### [What you need to do]
From the data below, copy exactly the lines that lie between the one holding "Task: Launch the CPUID CPU-Z desktop shortcut" and the one holding "Image resolution: width=600", including both, and nothing more.

### [Record excerpts]
== Segment start ==

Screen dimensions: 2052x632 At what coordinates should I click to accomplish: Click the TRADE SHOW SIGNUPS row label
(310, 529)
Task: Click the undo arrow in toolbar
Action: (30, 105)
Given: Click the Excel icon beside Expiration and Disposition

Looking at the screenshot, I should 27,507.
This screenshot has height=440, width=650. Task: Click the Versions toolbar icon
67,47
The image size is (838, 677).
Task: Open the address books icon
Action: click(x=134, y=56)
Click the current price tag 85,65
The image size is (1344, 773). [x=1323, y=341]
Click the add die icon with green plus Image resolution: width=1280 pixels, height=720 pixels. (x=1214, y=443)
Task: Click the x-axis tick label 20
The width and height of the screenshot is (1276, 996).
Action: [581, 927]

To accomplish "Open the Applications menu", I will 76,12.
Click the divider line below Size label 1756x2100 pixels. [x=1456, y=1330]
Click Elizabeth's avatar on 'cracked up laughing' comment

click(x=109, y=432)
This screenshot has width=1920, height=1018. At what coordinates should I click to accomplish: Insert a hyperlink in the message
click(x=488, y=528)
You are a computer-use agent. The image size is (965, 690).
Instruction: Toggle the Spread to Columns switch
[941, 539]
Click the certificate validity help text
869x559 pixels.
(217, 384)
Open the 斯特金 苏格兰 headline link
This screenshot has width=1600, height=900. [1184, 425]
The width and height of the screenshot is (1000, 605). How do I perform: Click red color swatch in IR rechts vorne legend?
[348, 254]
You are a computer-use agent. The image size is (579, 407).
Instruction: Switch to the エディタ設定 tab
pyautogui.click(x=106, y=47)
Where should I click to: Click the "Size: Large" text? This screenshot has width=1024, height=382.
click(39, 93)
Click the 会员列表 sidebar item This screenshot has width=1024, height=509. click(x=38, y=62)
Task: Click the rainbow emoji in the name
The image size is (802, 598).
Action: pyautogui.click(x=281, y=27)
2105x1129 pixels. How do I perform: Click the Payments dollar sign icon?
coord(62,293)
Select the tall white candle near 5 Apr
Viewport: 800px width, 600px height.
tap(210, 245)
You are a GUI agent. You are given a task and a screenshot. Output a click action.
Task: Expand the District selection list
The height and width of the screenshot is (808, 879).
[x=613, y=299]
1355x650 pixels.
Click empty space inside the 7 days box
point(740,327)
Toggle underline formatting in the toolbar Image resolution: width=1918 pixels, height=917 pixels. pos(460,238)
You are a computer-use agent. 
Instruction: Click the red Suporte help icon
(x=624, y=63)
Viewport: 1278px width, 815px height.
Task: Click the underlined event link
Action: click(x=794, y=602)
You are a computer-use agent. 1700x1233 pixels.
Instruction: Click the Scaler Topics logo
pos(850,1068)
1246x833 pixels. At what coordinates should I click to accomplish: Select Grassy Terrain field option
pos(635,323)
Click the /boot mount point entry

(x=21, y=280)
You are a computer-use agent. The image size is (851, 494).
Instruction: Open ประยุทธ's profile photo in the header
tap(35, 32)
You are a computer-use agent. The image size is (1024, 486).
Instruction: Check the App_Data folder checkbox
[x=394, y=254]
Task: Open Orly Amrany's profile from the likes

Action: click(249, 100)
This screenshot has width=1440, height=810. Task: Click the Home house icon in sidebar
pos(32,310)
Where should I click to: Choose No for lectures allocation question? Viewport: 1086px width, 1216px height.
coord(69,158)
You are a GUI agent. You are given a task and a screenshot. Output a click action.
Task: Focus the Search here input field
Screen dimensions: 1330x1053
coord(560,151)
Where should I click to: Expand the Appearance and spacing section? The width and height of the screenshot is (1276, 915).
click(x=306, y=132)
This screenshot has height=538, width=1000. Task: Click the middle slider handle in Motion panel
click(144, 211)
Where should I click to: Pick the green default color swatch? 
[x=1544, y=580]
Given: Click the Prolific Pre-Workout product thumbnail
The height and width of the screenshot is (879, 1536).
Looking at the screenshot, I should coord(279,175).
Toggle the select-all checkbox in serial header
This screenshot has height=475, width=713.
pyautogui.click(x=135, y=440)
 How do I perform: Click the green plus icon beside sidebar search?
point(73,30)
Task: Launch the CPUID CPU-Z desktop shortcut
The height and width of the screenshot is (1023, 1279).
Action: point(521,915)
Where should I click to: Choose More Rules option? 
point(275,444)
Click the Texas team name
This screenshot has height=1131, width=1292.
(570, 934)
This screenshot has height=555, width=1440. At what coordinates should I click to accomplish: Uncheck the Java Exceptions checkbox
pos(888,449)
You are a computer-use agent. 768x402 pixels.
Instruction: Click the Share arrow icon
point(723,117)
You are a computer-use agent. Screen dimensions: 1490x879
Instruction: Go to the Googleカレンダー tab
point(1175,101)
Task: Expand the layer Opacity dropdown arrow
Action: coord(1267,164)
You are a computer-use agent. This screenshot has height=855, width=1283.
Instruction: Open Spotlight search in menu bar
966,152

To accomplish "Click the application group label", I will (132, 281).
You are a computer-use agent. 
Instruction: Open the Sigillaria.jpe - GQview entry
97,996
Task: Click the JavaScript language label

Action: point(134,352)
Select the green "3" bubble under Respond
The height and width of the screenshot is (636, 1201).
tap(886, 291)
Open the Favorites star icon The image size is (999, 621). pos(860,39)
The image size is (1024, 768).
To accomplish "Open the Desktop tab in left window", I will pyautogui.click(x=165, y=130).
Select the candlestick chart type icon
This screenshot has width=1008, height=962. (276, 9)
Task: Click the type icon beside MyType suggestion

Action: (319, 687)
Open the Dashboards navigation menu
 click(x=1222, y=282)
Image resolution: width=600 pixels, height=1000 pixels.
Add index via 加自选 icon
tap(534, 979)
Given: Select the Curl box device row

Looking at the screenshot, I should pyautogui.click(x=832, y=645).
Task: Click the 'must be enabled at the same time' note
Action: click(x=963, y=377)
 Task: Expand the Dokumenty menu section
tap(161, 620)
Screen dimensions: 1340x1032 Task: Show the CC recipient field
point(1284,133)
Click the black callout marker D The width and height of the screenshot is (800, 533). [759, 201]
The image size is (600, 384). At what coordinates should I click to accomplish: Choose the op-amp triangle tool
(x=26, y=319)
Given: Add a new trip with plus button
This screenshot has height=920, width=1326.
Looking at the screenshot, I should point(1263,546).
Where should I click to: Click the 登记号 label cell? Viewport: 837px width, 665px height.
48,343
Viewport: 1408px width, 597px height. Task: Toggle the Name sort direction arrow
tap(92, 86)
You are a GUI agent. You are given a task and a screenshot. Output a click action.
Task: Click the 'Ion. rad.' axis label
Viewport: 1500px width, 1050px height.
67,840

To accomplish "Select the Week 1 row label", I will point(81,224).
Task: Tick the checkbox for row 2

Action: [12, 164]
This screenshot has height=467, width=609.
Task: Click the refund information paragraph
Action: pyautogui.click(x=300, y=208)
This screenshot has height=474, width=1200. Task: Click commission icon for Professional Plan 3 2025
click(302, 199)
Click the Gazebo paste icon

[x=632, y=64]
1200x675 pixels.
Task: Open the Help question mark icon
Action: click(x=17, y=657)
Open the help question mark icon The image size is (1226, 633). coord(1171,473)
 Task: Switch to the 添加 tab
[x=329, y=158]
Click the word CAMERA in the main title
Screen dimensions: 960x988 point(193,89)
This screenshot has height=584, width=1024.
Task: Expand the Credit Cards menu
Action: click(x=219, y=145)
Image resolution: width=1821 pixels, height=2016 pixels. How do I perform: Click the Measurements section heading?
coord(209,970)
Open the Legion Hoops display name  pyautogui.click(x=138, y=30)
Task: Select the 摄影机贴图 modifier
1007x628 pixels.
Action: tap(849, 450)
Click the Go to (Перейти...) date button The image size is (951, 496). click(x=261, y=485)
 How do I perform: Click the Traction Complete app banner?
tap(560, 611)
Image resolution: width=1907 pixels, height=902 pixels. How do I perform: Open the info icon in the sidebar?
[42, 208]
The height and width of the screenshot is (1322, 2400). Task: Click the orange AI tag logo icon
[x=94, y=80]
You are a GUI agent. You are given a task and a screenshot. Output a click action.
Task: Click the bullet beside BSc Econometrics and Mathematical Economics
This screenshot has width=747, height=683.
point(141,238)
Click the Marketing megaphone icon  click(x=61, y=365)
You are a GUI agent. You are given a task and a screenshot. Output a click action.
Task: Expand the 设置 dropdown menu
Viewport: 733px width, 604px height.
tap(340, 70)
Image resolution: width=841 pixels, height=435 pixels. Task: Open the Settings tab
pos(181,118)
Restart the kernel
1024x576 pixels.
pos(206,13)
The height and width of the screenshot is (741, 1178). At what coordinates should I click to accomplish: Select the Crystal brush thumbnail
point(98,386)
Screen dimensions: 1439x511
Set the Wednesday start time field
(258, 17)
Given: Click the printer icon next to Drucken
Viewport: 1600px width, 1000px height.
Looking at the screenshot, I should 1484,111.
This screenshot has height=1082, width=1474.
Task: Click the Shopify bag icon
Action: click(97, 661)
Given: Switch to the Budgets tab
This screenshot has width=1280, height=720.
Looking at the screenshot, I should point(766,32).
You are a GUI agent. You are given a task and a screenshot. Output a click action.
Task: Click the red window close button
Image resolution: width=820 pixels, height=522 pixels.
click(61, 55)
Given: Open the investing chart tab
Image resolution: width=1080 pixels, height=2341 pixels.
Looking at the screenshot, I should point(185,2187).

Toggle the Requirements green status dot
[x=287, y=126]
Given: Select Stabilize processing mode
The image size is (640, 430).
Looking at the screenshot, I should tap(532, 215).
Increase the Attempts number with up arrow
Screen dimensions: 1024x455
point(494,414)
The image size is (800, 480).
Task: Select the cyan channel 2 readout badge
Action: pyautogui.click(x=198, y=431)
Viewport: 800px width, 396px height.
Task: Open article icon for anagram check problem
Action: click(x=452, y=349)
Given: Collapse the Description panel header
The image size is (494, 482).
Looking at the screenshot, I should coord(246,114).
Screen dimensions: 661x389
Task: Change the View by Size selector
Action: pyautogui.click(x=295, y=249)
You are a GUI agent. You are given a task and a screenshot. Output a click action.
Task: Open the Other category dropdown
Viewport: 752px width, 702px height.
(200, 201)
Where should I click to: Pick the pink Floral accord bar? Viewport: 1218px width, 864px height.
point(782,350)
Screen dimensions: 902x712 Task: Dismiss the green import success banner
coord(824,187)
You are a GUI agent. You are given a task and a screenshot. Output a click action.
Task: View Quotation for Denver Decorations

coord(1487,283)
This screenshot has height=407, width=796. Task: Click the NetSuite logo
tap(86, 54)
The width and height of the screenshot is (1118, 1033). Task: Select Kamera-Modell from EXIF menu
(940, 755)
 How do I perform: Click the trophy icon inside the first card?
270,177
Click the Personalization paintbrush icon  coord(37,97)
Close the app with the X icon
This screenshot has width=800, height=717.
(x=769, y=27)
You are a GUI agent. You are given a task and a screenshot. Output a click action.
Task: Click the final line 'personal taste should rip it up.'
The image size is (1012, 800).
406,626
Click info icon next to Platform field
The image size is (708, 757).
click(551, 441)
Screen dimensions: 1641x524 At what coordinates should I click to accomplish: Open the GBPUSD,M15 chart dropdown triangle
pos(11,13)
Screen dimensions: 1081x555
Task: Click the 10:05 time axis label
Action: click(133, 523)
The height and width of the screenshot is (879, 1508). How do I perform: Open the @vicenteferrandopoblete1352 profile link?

== Segment end ==

### [Completed task]
Task: Launch the CPUID CPU-Z desktop shortcut
The height and width of the screenshot is (1023, 1279).
Action: point(521,915)
Where should I click to: Choose More Rules option? 
point(275,444)
Click the Texas team name
This screenshot has height=1131, width=1292.
(570, 934)
This screenshot has height=555, width=1440. At what coordinates should I click to accomplish: Uncheck the Java Exceptions checkbox
pos(888,449)
You are a computer-use agent. 768x402 pixels.
Instruction: Click the Share arrow icon
point(723,117)
You are a computer-use agent. Screen dimensions: 1490x879
Instruction: Go to the Googleカレンダー tab
point(1175,101)
Task: Expand the layer Opacity dropdown arrow
Action: coord(1267,164)
You are a computer-use agent. This screenshot has height=855, width=1283.
Instruction: Open Spotlight search in menu bar
966,152

To accomplish "Click the application group label", I will (132, 281).
You are a computer-use agent. 
Instruction: Open the Sigillaria.jpe - GQview entry
97,996
Task: Click the JavaScript language label

Action: point(134,352)
Select the green "3" bubble under Respond
The height and width of the screenshot is (636, 1201).
tap(886, 291)
Open the Favorites star icon The image size is (999, 621). pos(860,39)
The image size is (1024, 768).
To accomplish "Open the Desktop tab in left window", I will pyautogui.click(x=165, y=130).
Select the candlestick chart type icon
This screenshot has width=1008, height=962. (276, 9)
Task: Click the type icon beside MyType suggestion

Action: (319, 687)
Open the Dashboards navigation menu
 click(x=1222, y=282)
Image resolution: width=600 pixels, height=1000 pixels.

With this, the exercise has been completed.